**THE TASK**
From the data below, retype exactly the lines starting with the one that contains "You are a computer-use agent." and ending with the one that contains "Instruction: Click the", both included.

**GIVEN INFORMATION**

===

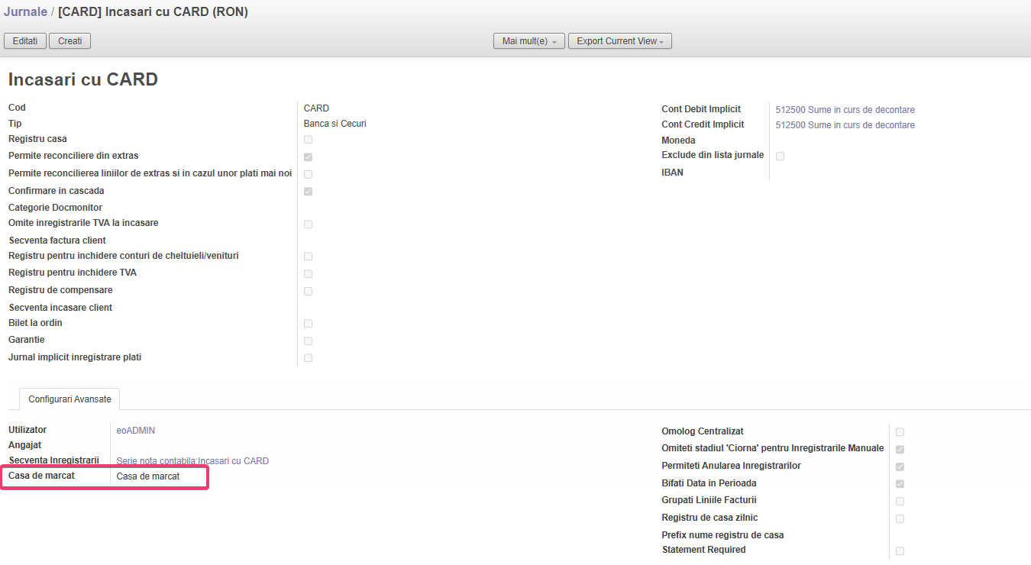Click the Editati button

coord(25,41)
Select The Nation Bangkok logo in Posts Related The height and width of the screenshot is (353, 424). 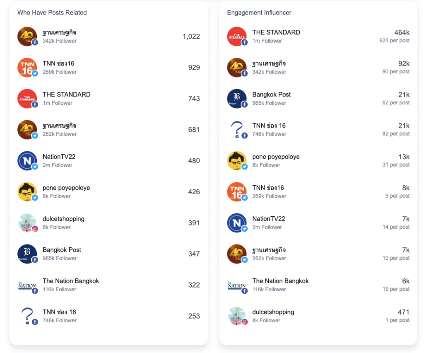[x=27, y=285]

===

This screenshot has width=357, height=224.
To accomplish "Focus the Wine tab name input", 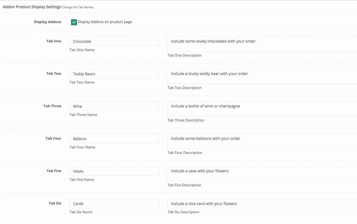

===

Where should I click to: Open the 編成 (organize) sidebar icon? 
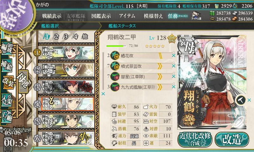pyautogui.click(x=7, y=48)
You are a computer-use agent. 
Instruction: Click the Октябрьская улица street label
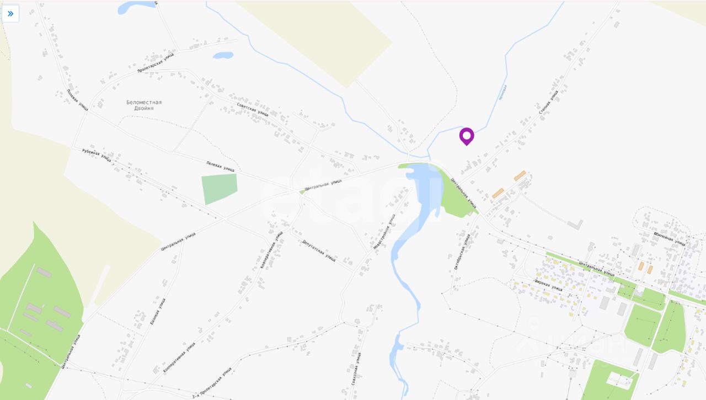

===

**ANSWER AREA**
You are a computer-use agent. 
Instruction: Click the Октябрьская улица street label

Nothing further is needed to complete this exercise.